Stored items:
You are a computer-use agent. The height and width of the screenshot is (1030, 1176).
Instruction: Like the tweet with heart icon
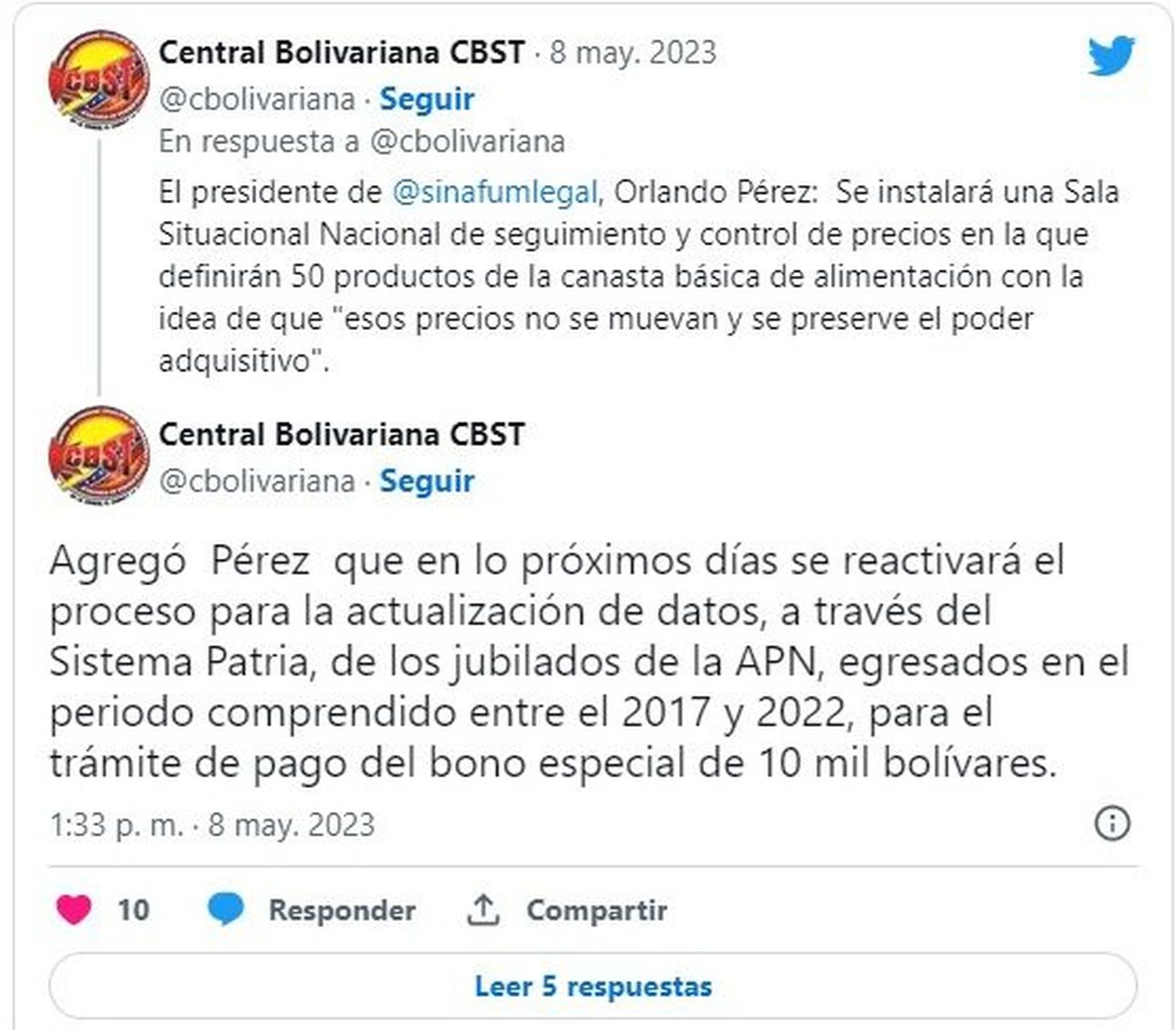(x=74, y=909)
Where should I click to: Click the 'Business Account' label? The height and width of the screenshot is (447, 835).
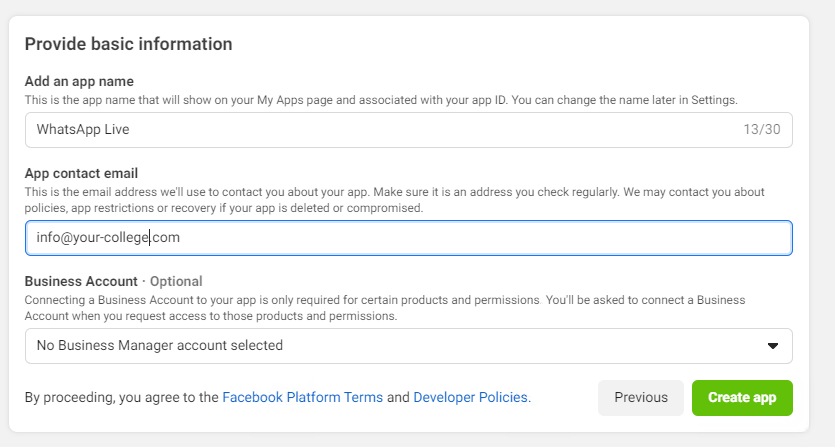pyautogui.click(x=81, y=281)
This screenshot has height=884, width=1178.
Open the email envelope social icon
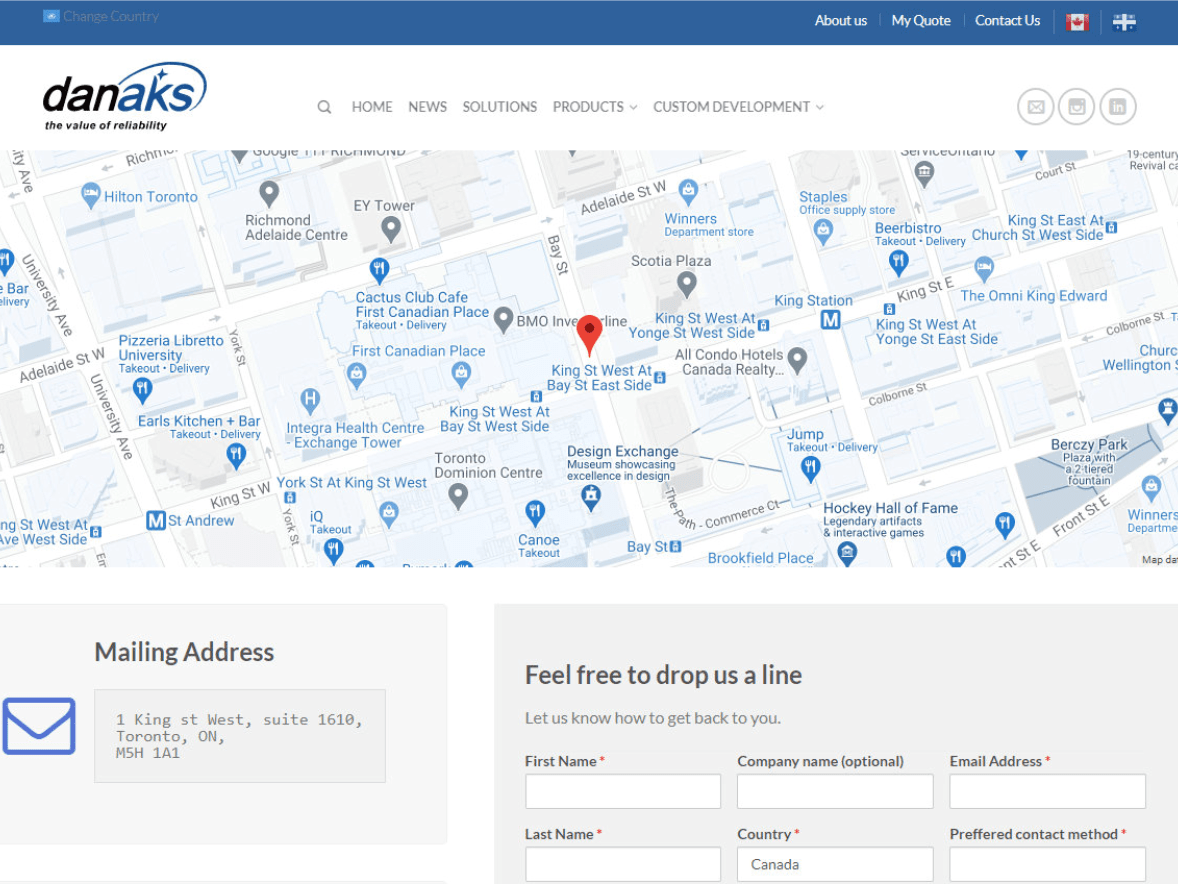1036,107
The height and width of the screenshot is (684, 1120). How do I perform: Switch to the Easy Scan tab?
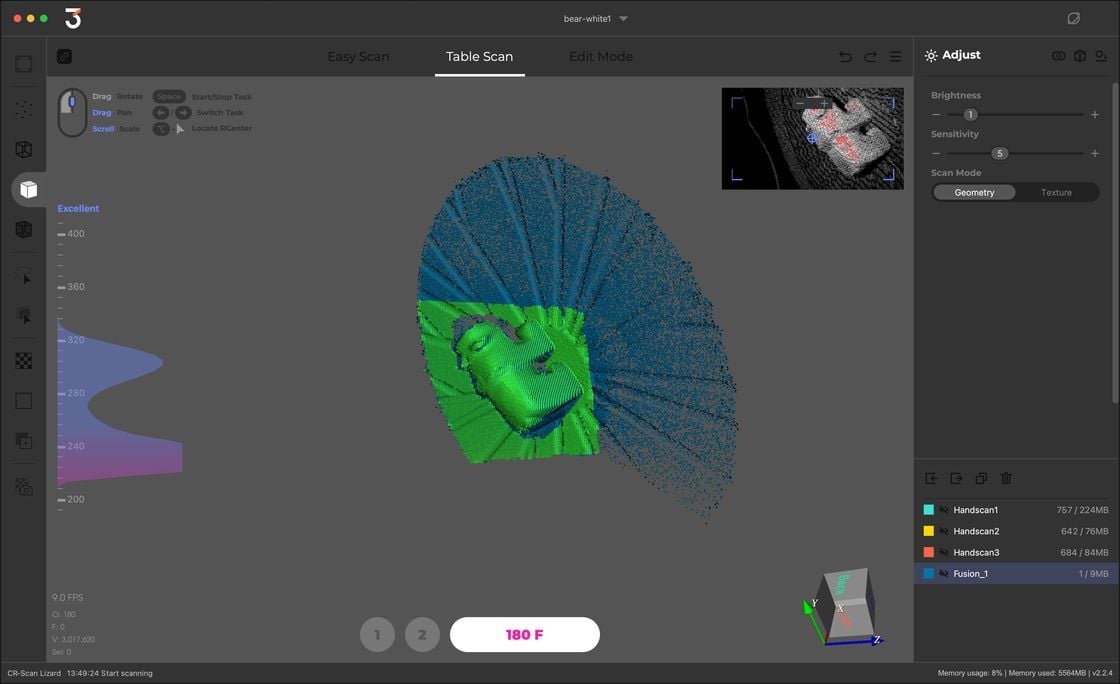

» Exercise brief:
Each line of the data above needs to be retyped as it is, without any picture.

» Completed task:
You are a computer-use agent. The height and width of the screenshot is (1030, 1176).
Instruction: Like the tweet with heart icon
(x=74, y=909)
Where should I click to: Click the 'Business Account' label? The height and width of the screenshot is (447, 835).
pyautogui.click(x=81, y=281)
This screenshot has height=884, width=1178.
Open the email envelope social icon
1036,107
The height and width of the screenshot is (684, 1120). How do I perform: Switch to the Easy Scan tab?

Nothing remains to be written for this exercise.